The data: Begin

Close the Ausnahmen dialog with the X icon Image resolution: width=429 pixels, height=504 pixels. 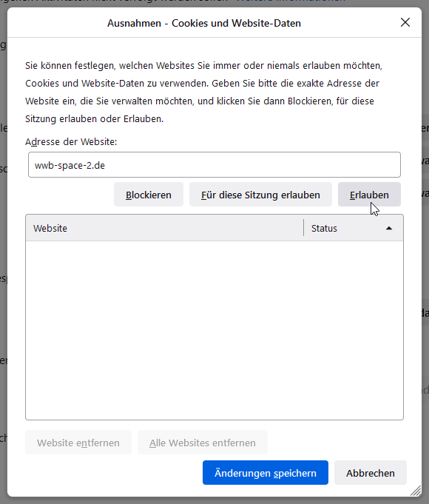405,22
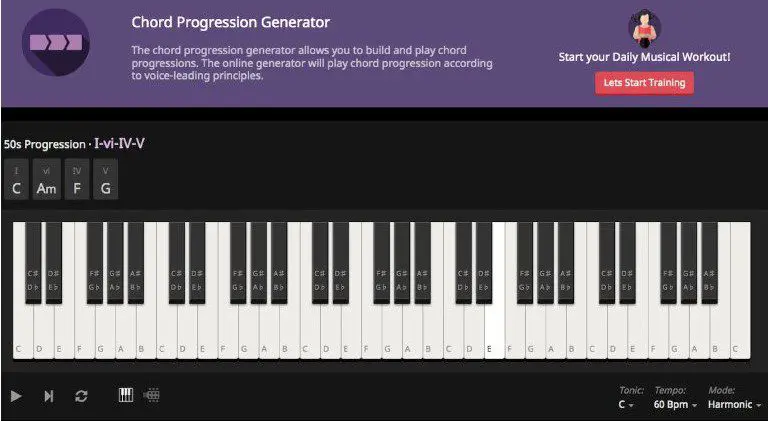Viewport: 768px width, 421px height.
Task: Open the Tonic key dropdown
Action: [625, 405]
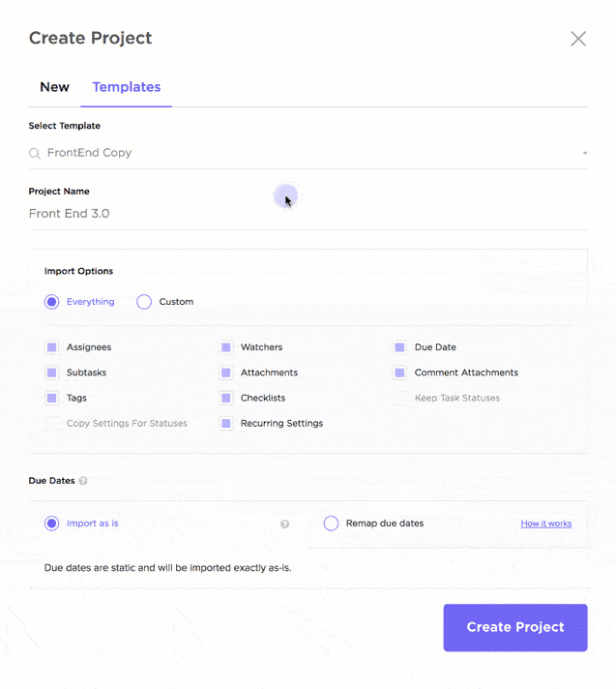Click the question mark icon beside Import as is
616x689 pixels.
point(284,524)
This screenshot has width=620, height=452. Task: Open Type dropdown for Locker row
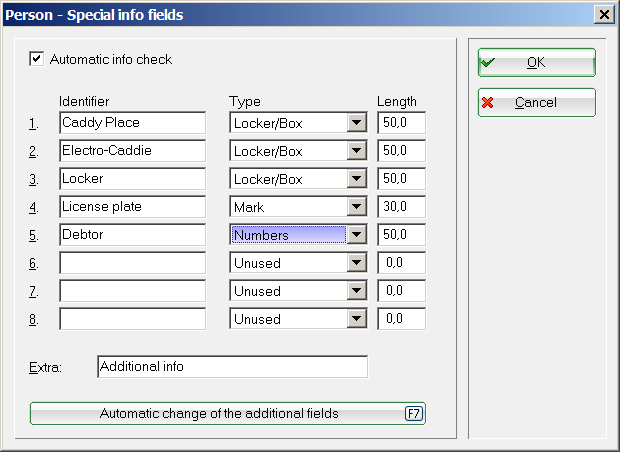click(x=355, y=179)
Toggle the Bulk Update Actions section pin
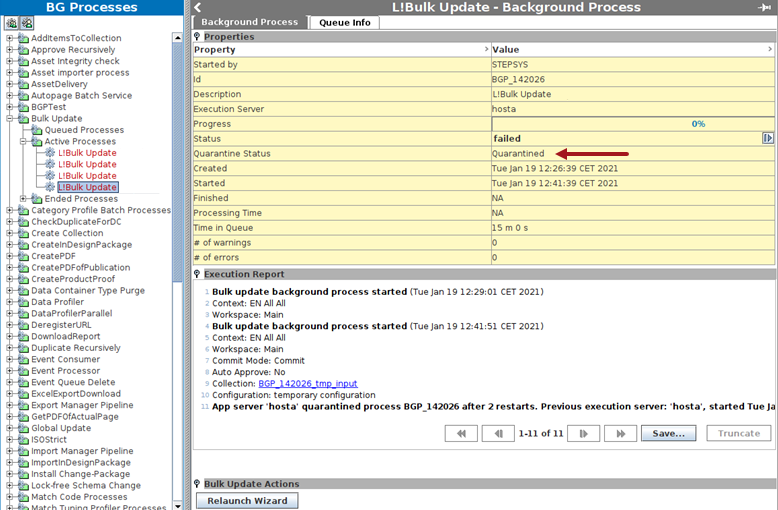The image size is (778, 510). point(198,484)
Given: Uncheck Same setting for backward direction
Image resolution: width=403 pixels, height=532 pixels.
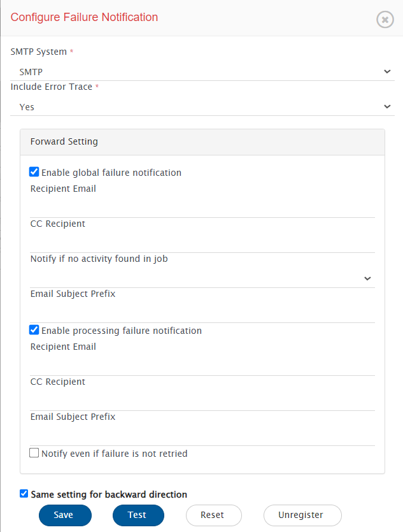Looking at the screenshot, I should point(24,494).
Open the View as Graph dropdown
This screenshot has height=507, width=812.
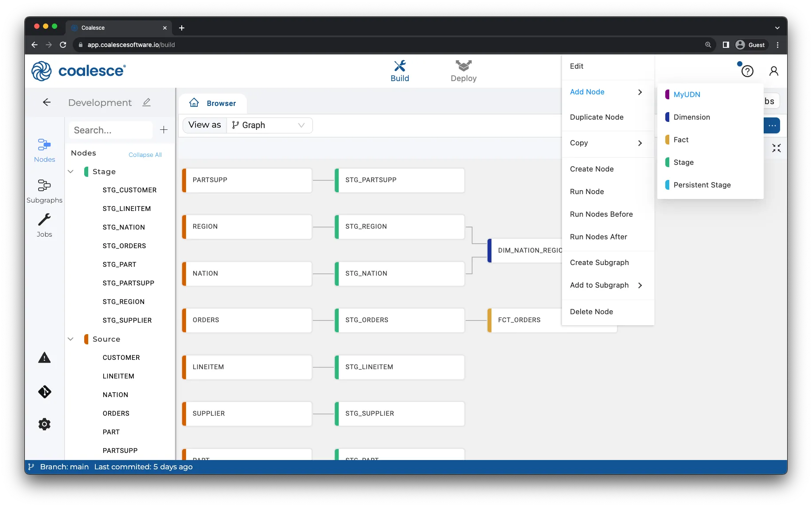coord(269,125)
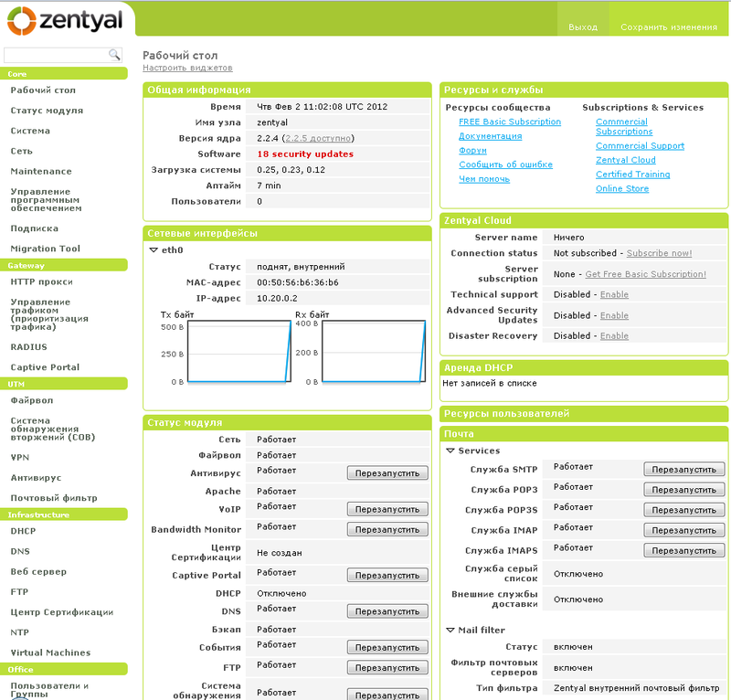Open HTTP прокси settings
The image size is (731, 700).
(x=40, y=283)
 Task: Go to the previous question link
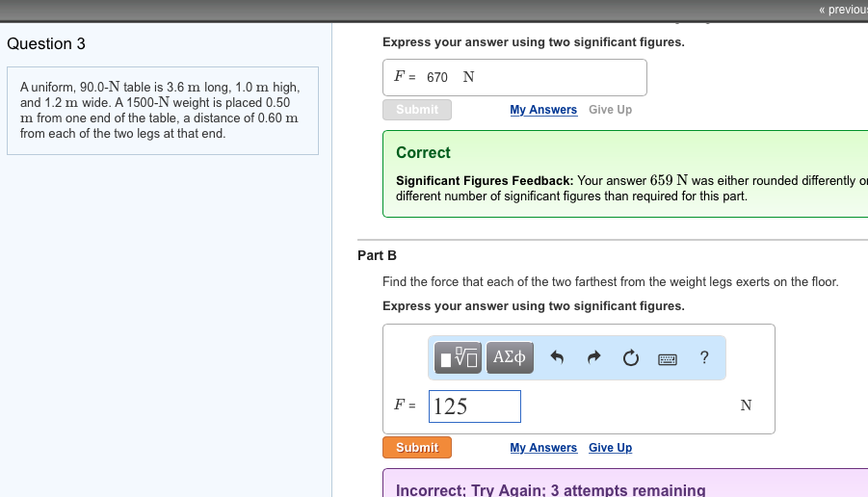(x=841, y=10)
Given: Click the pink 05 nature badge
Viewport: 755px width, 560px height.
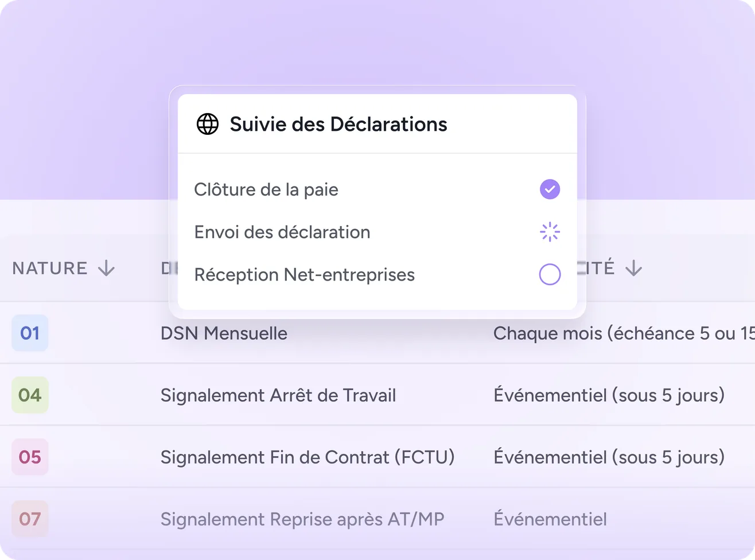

The data: End

**Task objective**.
Skip the pictures. Return exactly the lines from the one containing "Task: Go to the previous question link" through the end of the data above, both included, and nothing besides.

**Written response**.
 Task: Go to the previous question link
(x=841, y=10)
Given: Click the pink 05 nature badge
Viewport: 755px width, 560px height.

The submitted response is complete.